Wishing that I had enough trust in my apartment floor for a 75 gallon tank! Just saw the following on a Facebook aquarium group I'm on.
I'm wondering whether a large, sturdy piece of wood placed over the flooring so it spread the weight of a tank over a larger surface area and across multiple flooring joists - like a thin but study platform for the tank, could help?
I don't know anything about reinforcing floors though, but bound to be others who do and have worked out how to have a large tank in a high level flat. Got to be a way around it that can be done relatively inexpensively!
I am fully aware that there are new challenges in every field of endeavor and I do not expect to be exempted from various trials .
I love this attitude! Wanting to lean a new skill no matter what, at any age, and accepting that there will be hurdles. I really admire that. Want to emulate that.

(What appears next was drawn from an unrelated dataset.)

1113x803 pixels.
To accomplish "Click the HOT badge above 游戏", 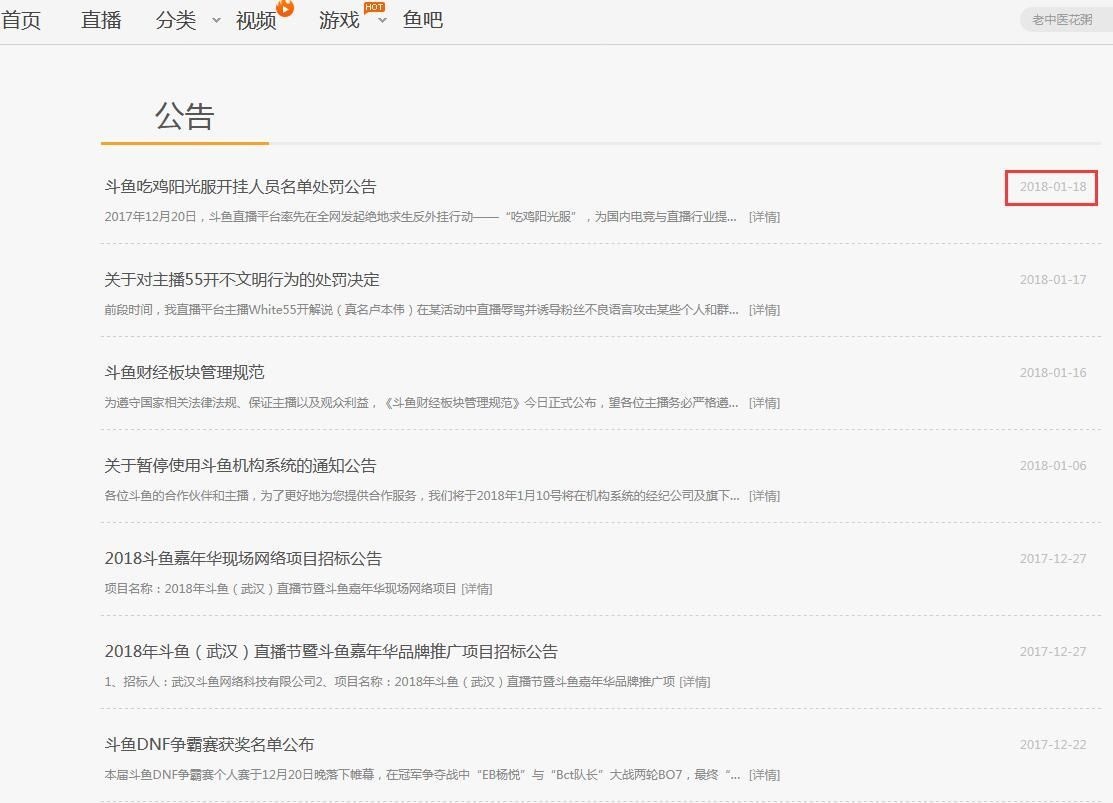I will tap(374, 7).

Shops selling fabric of all types have disappeared. The ones which survive are mostly on-line. I have more local fish stores than shops selling fabric.

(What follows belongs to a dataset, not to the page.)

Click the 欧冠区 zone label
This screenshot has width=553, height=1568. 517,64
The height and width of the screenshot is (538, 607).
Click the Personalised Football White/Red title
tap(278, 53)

High street shopping is dying out for all kinds of businesses, sadly. Everything is big chain corporations now, and online.
Plus less and less people being able to sew. Never taught how, for both good reasons, and bad. No need or pressure to learn how, with fast fashion and super cheap clothing flooding the chain stores in the high streets, made by exploiting people in disadvantaged countries. No time either, with a two-income household needed just to get by now.

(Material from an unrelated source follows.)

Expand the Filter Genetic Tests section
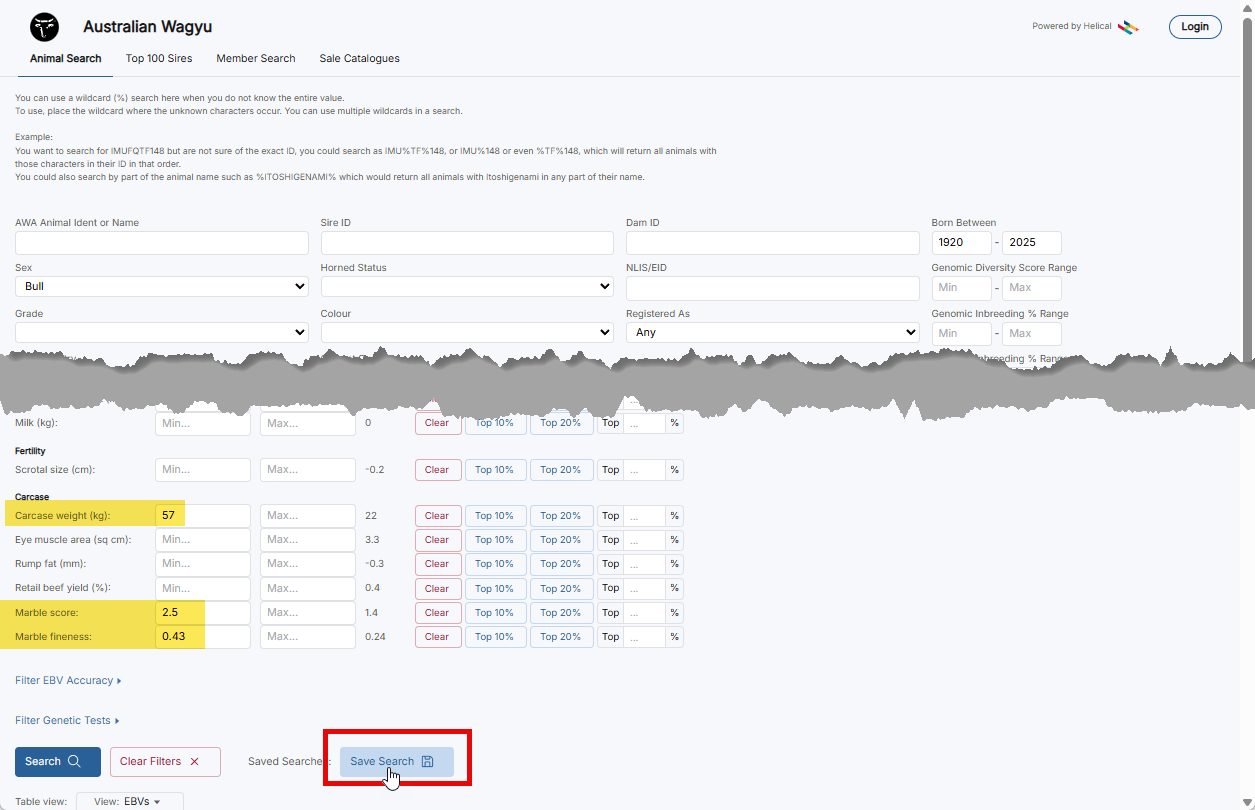 [67, 721]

I did learn how to hand-sew, and I was a cross-stitcher too, but my glasses are now ten years old, and I need an eye exam and new glasses before I can return to that hobby. Did textiles for GCSE which is the only reason I learned how to use a sewing machine, but I struggled hard with it! Mum had sold off her old Singer sewing machine (it was absolutely beautiful, really wish she'd kept it now!) because it needed repairs, she knew she wouldn't use it, and was too young to care at the time and agreed I probably didn't want it either, man I wish I'd appreciated it for the history then!) but got me a modern sewing machine for my GCSE stuff.
Post GCSE's, I used the machine once, at college, to roughly sew together sheets we'd nicked from the dorm supply, and make into silly, really basic costumes for us. After that, it sat gathering dust for 15 years, and during a clear out I figured I'd not used it for so long, I should just flog it, and got £30 for it. I always struggled to use it well anyway, and for so frustrated when it got stuck!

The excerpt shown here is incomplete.